WHAT IS BEING ASKED: Could you shift each coordinate in the answers by adding 145, then write out every line of the data from its start up to and including the line with "click(973, 327)", leaving the pictures out?

Items listed in a dataset:
## START

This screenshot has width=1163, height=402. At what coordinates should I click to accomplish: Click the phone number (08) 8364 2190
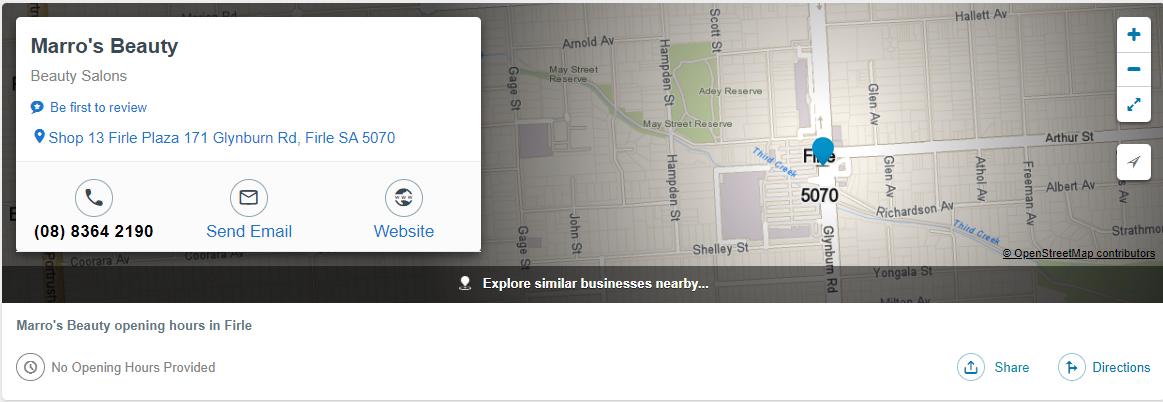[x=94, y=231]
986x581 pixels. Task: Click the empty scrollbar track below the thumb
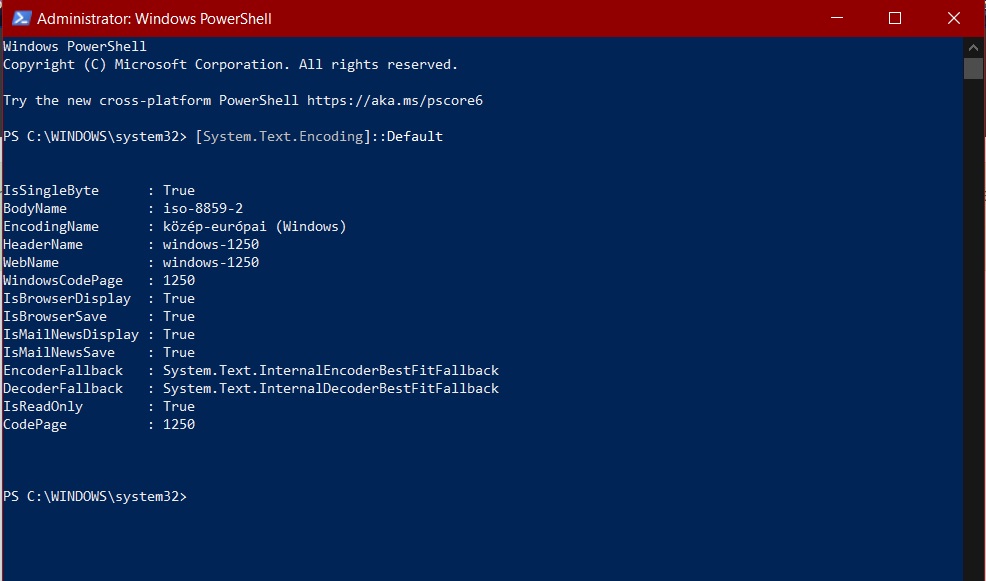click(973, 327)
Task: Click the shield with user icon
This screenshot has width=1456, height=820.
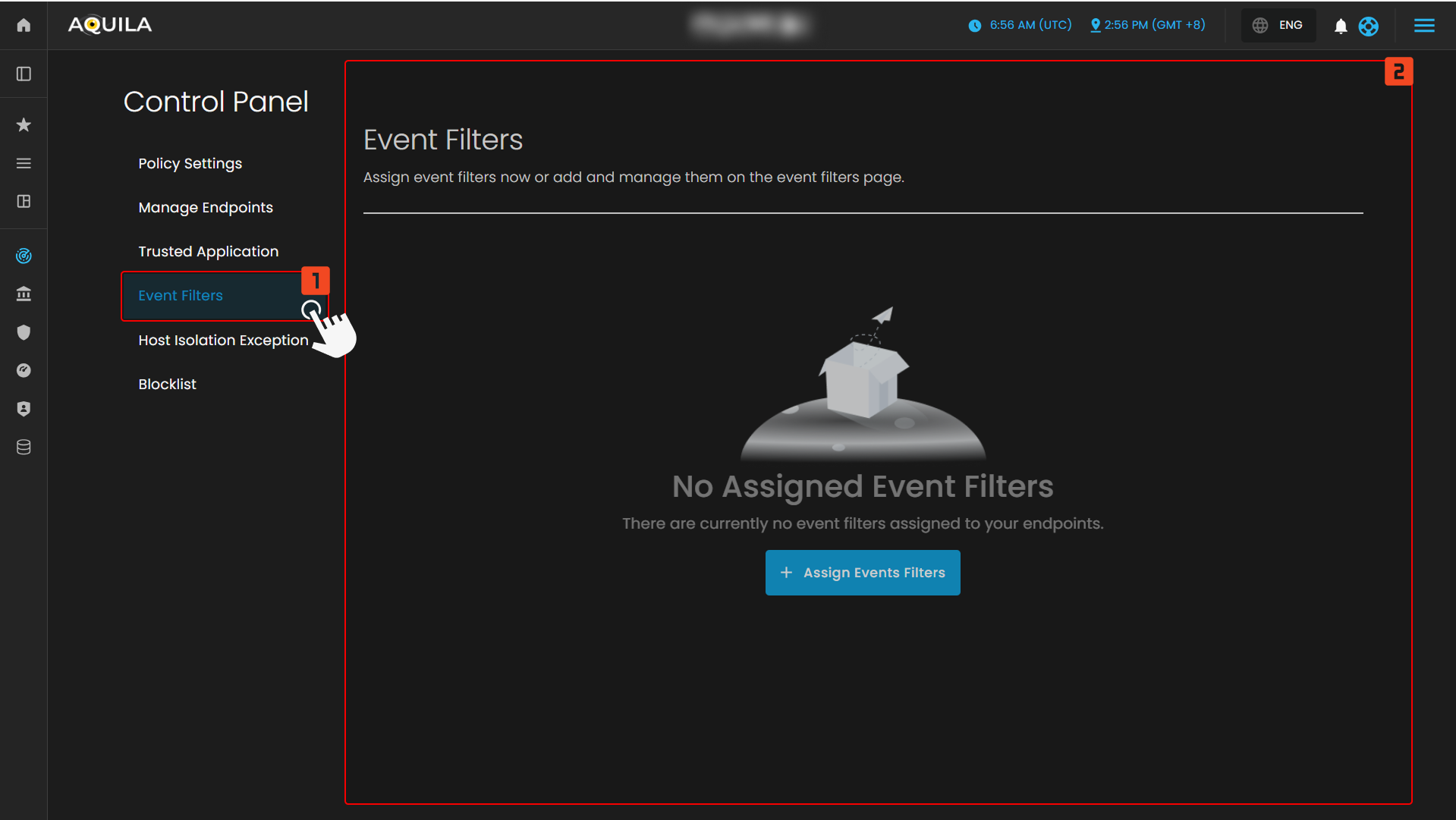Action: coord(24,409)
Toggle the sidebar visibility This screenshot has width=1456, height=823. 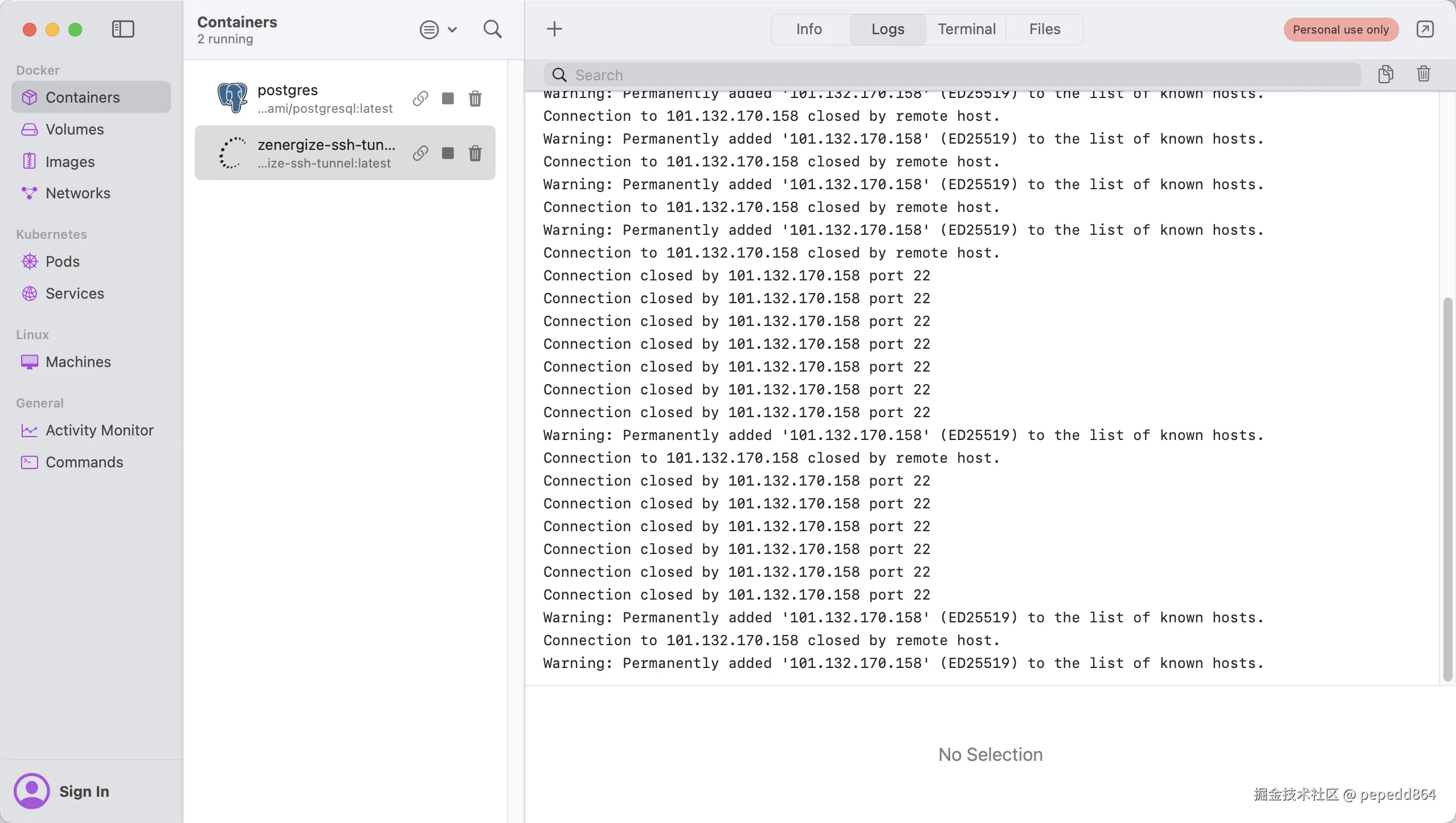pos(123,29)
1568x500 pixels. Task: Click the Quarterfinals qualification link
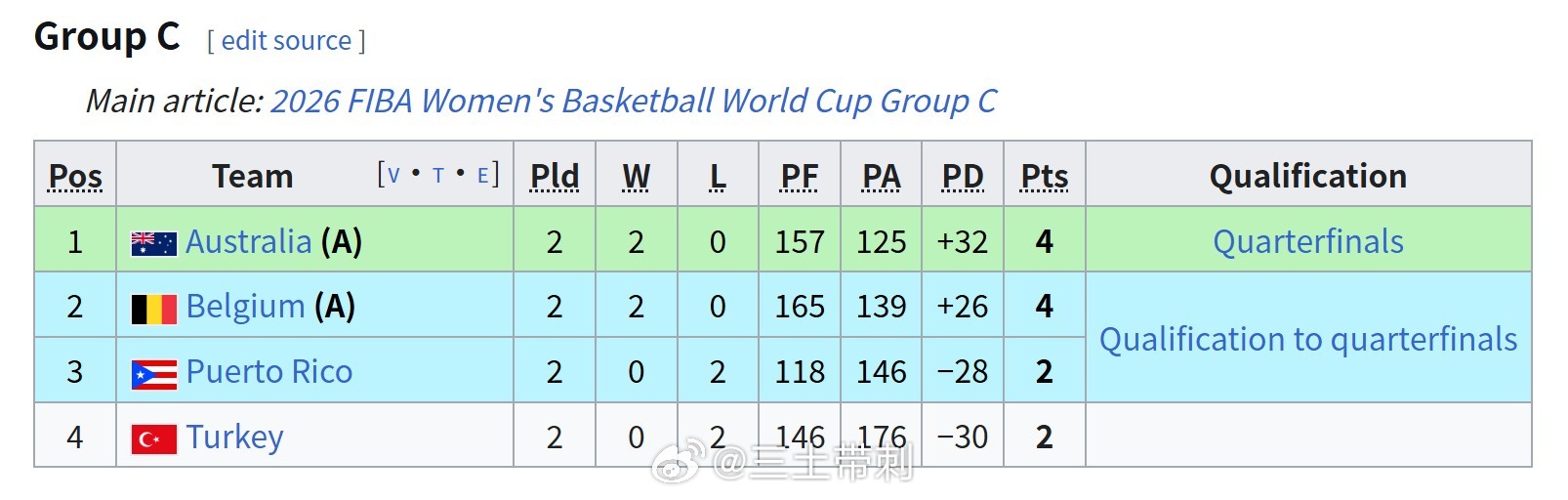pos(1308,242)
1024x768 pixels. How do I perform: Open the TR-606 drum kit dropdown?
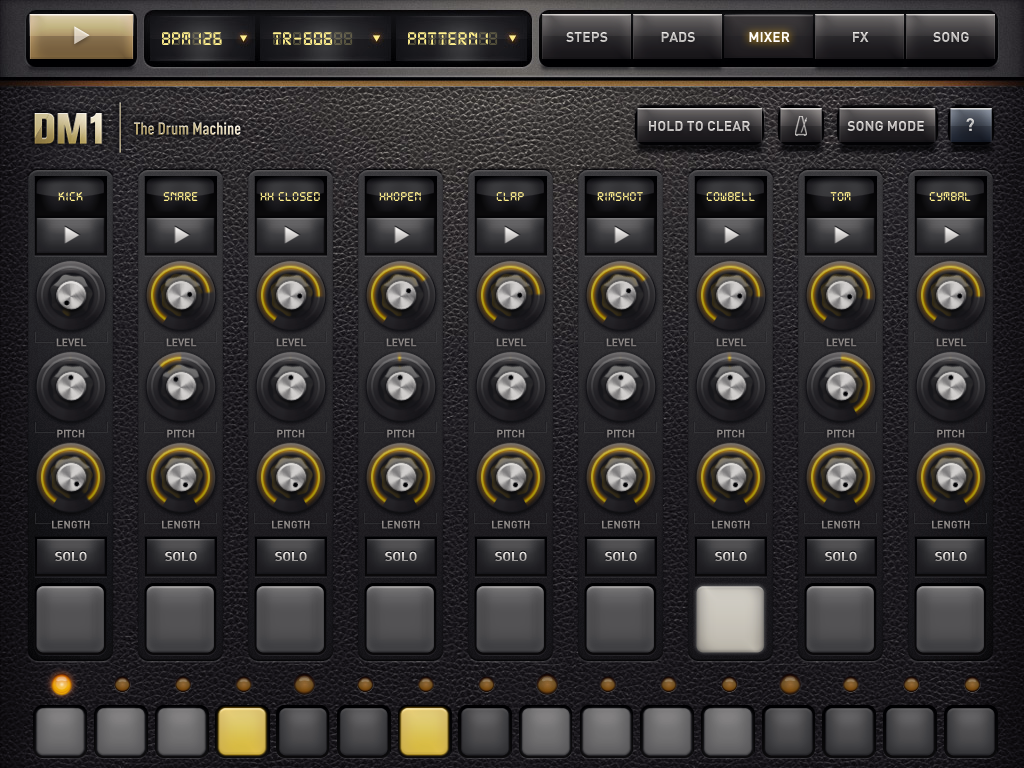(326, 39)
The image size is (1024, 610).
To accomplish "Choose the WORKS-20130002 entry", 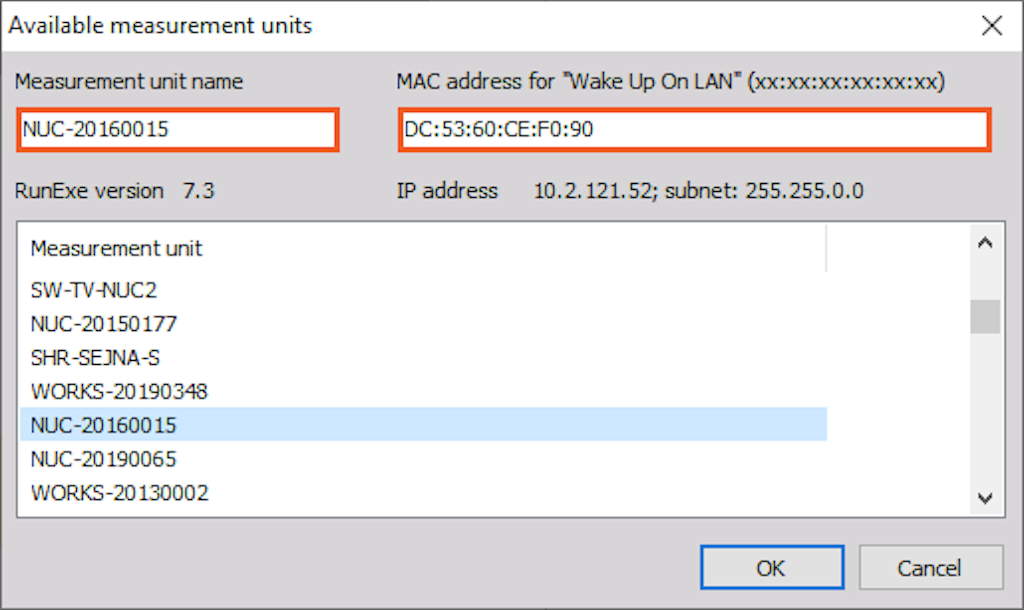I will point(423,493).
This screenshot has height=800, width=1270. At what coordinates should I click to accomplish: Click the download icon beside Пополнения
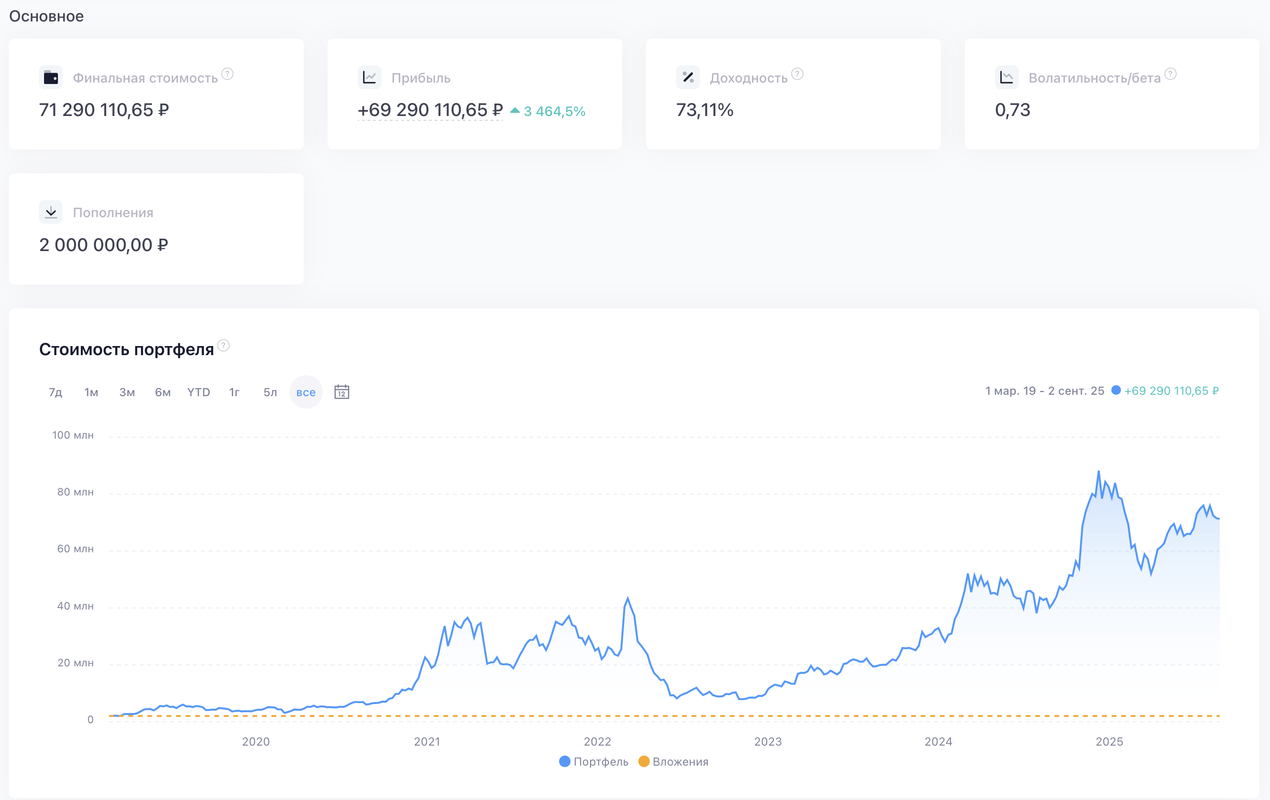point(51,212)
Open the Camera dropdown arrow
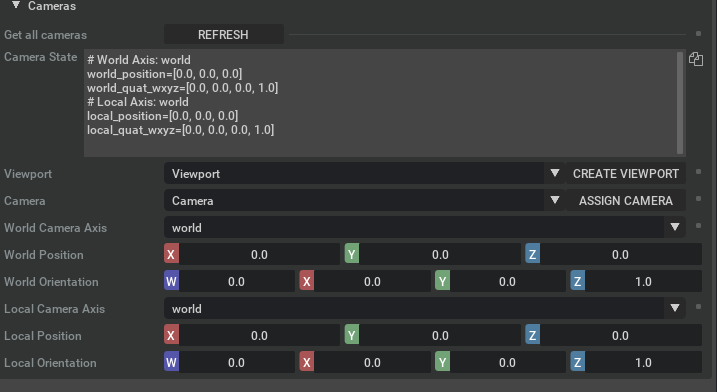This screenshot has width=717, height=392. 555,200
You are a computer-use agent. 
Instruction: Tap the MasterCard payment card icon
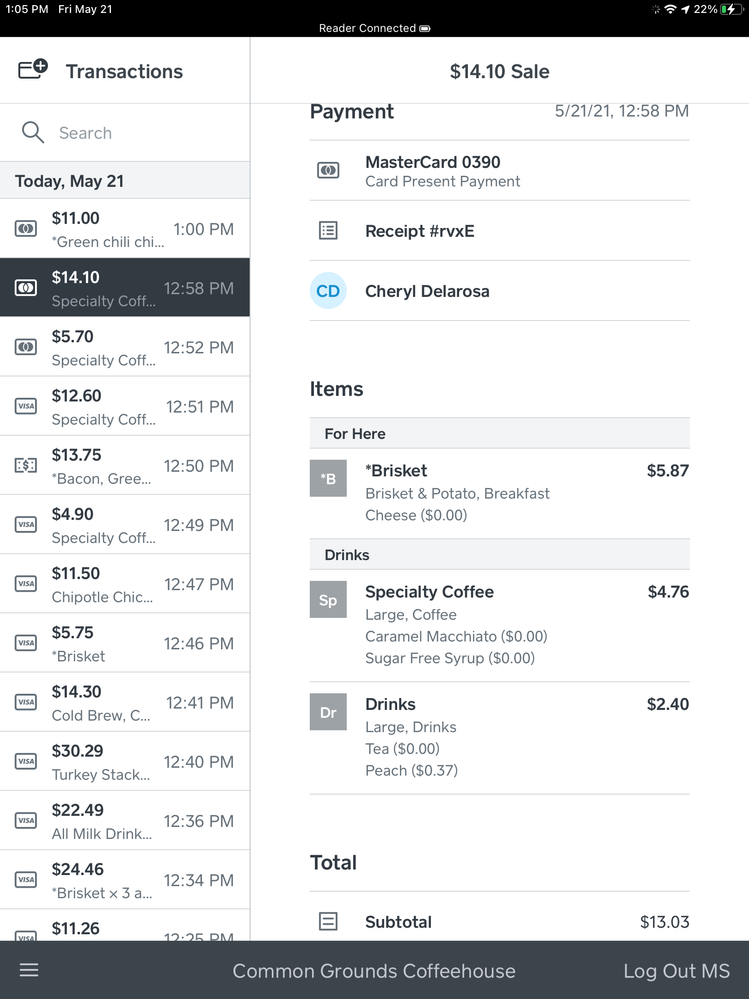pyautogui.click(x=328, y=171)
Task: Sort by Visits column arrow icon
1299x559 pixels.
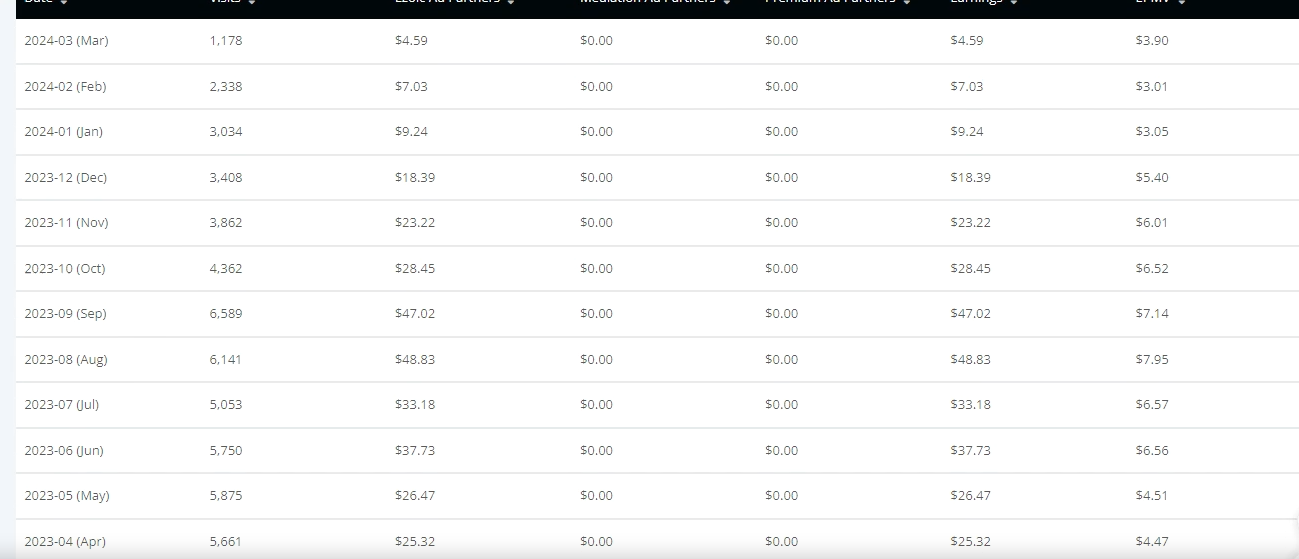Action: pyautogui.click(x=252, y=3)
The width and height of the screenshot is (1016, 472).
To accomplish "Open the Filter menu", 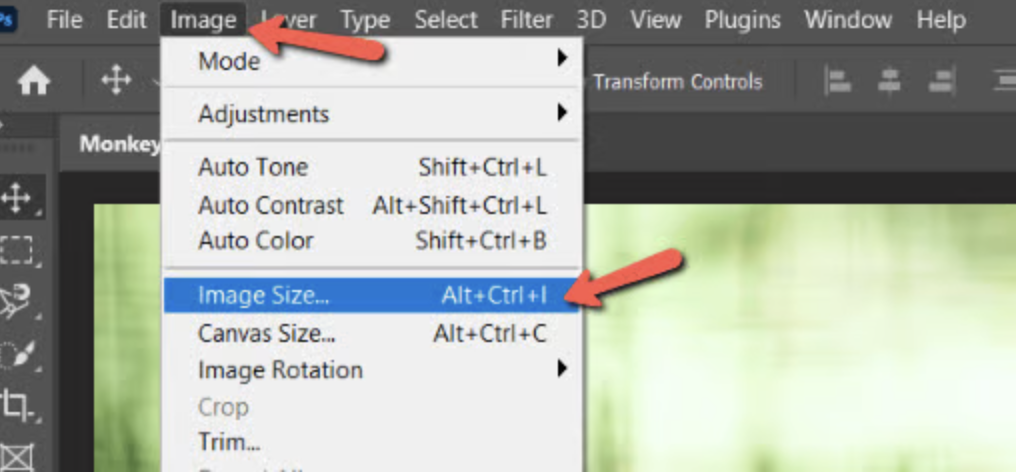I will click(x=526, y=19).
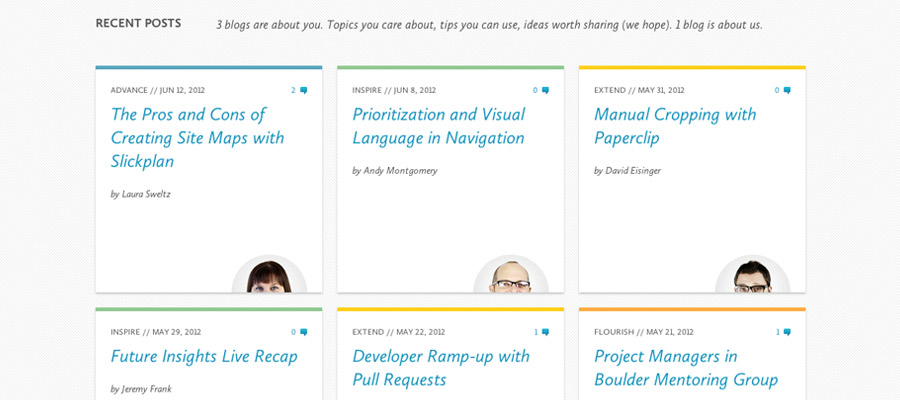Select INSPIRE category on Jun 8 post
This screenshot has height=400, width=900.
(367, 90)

## END

OUTPUT FOR THIS TASK:
This screenshot has width=1163, height=402. At what coordinates should I click to accomplish: Click the phone number (08) 8364 2190
[x=239, y=376]
986x581 pixels. Task: Click the empty scrollbar track below the thumb
click(1118, 472)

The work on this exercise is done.